Rasmus Køstner loves a challenge. After his best season to date with the SAP Extreme Sailing Team, Køstner and co-skipper Jes Gram-Hansen were the first to commit to the 2016 Extreme Sailing Series. The Danish boys are relishing the new challenge of the GC32s as they continue their quest for a first championship win.

As we wait for the 2016 Extreme Sailing Series season to get underway, we caught up with Køstner at home in Denmark to talk about neuroscience, laughing at life and dreaming big.

There’s no better way to be with your family than being on a boat. I was a couple of days old when my parents first took me sailing. Being on the water is a big part of my whole family’s life and by the time I was born my parents had a 30-foot cruising yacht that we used for exploring the Swedish Archipelago.

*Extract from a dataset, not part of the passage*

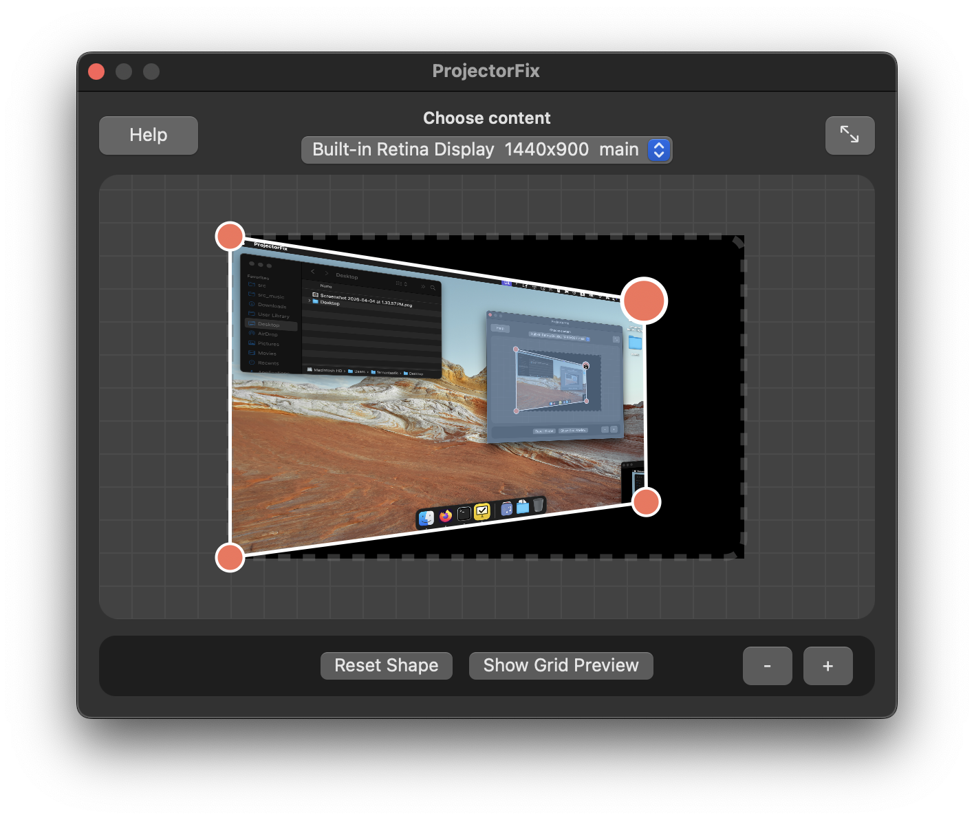The width and height of the screenshot is (974, 820).
Task: Open the list view sort chevron in Finder
Action: click(406, 284)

My whole family sails, even my grandparents, but only my sister, Signe and I, race competitively. She won the Women’s Match Racing World Championship, which is something I haven’t achieved. The rest of my family just race each other for fun.

I always thought I would be a neuroscience researcher and it took some time before I accepted that sailing was what I was going to do. I studied molecular biology at Aarhus University but sailing always seemed to draw me away. I took time out during my masters when I was offered a position on the Italian Mascalzone Latino Team Capitalia, a challenger for the 32nd America’s Cup in Valencia, Spain.

The last 10 years have been an incredible journey. As friends growing up Jes and I got into professional sailing quite young through match racing. Back then that was that the direct route to the America’s Cup, but the industry suddenly changed. The boats got faster and multihull racing became a lot more serious. It wasn’t something that I had put a lot of time into. I’d only really sailed multihulls for fun with friends.

When we jumped on a catamaran to race for the first time it was clear there were a lot of lessons to be learned and I think that really motivated us. It has been fun trying to figure out what you can use from your previous experience and what doesn’t work. It’s very rewarding to feel like you’re learning every time you go sailing.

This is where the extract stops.